* Exercise details:
Pick up the text on why wild animals seldom get fat and continue it from its last sentence.

* Given text:

══════════

What are the chances, for instance, of seeing a corpulent moose trotting out of the forest? Or a ferret with a beer gut??
Not particularly great, if we can trust Petter Bøckman, a zoologist at the Museum of Natural History in Oslo.
Nearly impossible
“It’s almost impossible for wild animals to get too fat,” says Bøckman.
“If you are carrying lots of dead weight around you are going to have difficulties moving. You’ll get less food and become trim again. Just consider a fat cheetah. It wouldn’t be able to outrun a gazelle."
It’s easy enough to understand that predators have to stay fit to get their claws into prey. But what about large herbivores without many dangerous enemies? Elephants in an a vast sea of grass, for instance. Can’t they get fat?
Non-nutritious food
“Elephants live on a bare minimum. They are really slim! They have big stomachs because they eat loads of food that is almost indigestible,” says Bøckman.
This is a challenge for all animals that live on food that is plentiful, like grass or leaves. Such fare lacks nutrition. You have to stuff yourself with huge amounts to get sufficient energy.
“It’s a little like eating a packet of instant soup mixed into a whole bathtub of water. It takes a long time to get enough of it and the animal also expends lots of energy moving around to consume it. This means that the energy budget just barely stays out of the red. This is why in cold periods we find dead roe deer with their stomachs full of food,” explains Bøckman.
Some do get stout
According to the zoologist, the only opportunities animals have to get fat are when they happen upon large amounts of nutritious food. This can almost only happen with rodents like mice and rats.

══════════

* Material shown:
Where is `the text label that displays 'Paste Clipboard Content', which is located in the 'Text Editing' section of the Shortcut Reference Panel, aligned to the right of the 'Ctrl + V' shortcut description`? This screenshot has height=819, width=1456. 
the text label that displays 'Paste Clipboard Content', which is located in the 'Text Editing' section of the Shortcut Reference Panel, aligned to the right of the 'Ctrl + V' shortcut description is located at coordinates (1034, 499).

══════════

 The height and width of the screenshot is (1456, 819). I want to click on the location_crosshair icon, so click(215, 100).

══════════

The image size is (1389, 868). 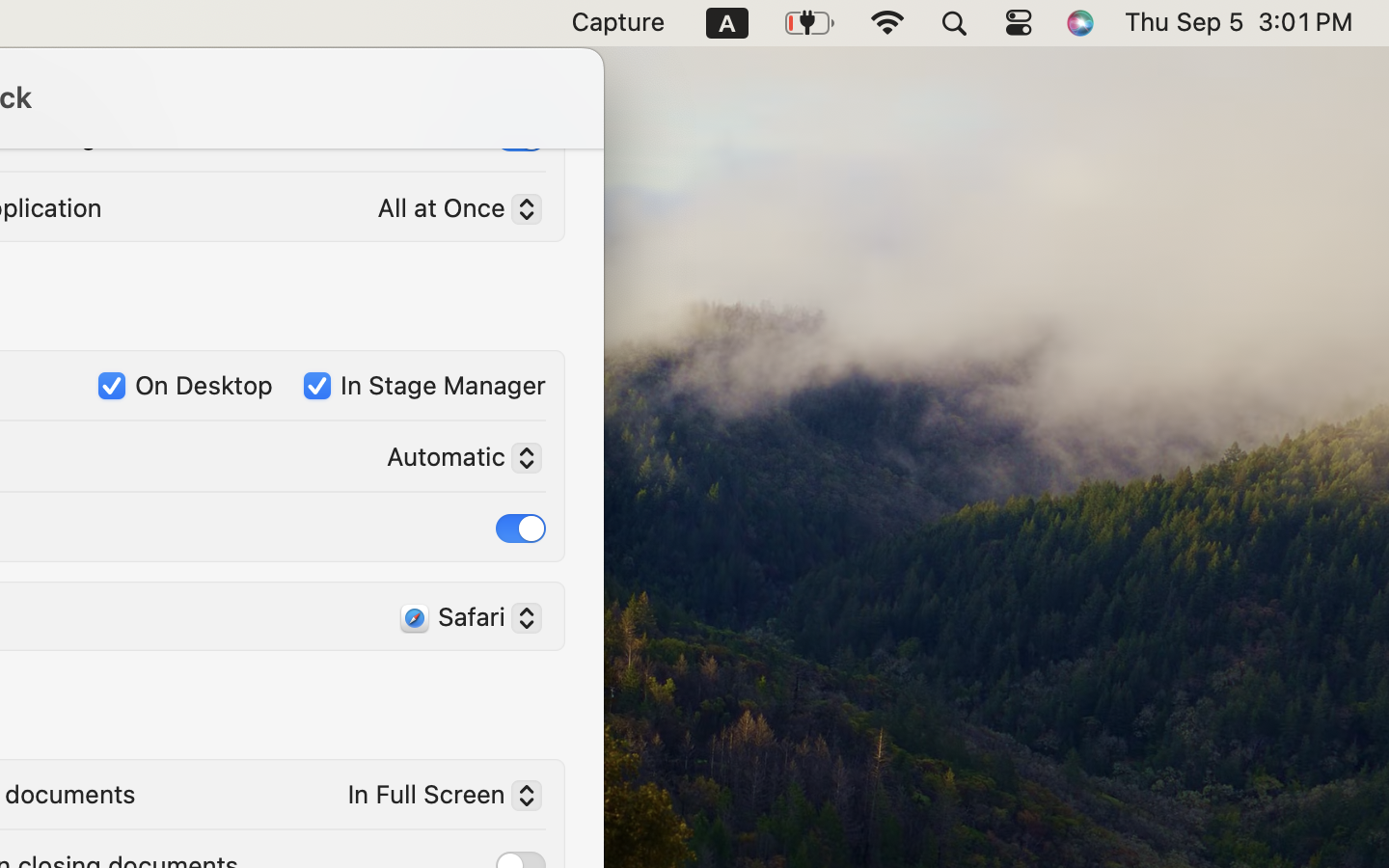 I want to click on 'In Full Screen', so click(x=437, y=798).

══════════

* Answer to this exercise:
In addition any mountain of food can only be available in an unexpected circumstance, for a short while. Otherwise a whole bunch of different animals would be there competing for the food. Even in such situations you rarely see obese little animals.
“Because what do rodents, who usually live on the verge of starvation, do when they suddenly get a big surplus? They start to produce offspring straight away! Such small animals need only a month to get a whole new generation up and running. So fairly soon you get a large number of trim mice instead of a handful of fatties,” says Bøckman.
But wait a second! It can’t be impossible to grow podgy in nature. Penguins are said to be so full of fat that they can be used to fuel a fire. And aren’t harbour seals just big blubbery sausages of the sea?
Relative fat concept
“Some animals are fat by human standards,” says Bøckman.
"Seals, whales and sea elephants have thick layers of fat. But these are species that live in frigid temperatures and frigid waters. If they slim down they will freeze to death. So could you call them overweight?" asks Bøckman
Other animals also gain weight when there is a surplus of food around.
Bears eat like crazy in the summer and are fairly chubby in the autumn. But then comes the hard times. The surplus fat is burned surviving the winter.
"That’s how it should work with us humans too," says Bøckman.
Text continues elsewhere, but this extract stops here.